[Dataset rows]
◇ ◇ ◇

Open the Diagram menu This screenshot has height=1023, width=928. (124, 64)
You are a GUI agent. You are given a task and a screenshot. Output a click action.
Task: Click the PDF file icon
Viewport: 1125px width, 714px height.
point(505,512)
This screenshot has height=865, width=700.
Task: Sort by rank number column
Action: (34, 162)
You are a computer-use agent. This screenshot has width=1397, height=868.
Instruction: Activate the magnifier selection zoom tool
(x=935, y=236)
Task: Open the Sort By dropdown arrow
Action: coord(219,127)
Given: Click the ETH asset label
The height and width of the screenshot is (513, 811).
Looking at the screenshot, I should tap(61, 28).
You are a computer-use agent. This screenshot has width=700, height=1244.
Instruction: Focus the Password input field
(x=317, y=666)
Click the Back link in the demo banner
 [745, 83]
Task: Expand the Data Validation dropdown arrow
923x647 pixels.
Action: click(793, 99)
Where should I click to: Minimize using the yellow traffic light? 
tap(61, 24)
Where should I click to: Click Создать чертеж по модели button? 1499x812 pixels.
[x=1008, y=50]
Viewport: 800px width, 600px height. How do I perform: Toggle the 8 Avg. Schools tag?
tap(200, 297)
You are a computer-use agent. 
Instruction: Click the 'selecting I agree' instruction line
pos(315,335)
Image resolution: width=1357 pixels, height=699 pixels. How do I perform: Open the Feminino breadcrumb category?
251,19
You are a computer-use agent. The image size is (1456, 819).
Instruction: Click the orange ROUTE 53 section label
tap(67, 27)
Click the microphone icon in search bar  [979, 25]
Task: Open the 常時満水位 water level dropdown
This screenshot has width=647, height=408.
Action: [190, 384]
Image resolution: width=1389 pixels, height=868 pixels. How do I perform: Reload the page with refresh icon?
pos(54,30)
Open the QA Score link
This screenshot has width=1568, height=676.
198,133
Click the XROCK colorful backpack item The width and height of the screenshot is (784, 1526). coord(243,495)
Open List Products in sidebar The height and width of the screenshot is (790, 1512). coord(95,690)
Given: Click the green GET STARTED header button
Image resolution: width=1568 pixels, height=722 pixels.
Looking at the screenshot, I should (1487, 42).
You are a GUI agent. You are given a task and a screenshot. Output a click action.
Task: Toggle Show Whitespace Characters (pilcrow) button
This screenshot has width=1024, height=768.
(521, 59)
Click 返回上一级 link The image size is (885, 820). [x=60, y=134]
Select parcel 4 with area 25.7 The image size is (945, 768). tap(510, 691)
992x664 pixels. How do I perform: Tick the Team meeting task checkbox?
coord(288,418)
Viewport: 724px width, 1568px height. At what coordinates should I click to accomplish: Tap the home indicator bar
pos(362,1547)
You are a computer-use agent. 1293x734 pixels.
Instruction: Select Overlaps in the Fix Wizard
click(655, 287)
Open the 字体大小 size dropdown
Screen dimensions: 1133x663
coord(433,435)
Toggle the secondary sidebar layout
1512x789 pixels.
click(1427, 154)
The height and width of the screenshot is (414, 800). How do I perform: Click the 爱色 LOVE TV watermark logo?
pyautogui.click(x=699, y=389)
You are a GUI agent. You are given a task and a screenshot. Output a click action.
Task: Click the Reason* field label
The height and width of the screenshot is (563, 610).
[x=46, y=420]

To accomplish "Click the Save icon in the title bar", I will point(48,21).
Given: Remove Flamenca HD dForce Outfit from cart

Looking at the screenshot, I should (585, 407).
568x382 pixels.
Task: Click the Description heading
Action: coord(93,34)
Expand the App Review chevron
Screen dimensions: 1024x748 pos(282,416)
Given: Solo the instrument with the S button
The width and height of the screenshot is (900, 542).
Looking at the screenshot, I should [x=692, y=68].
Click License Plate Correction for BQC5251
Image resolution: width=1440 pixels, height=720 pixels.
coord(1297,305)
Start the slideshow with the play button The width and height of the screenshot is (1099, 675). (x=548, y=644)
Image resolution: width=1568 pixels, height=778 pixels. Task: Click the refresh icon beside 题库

◇ ◇ ◇

## EXERCISE AIM
State how many of the lines above contain the string "Where", treating uppercase and lowercase as different. Give only the number.

## FINISHED TASK
2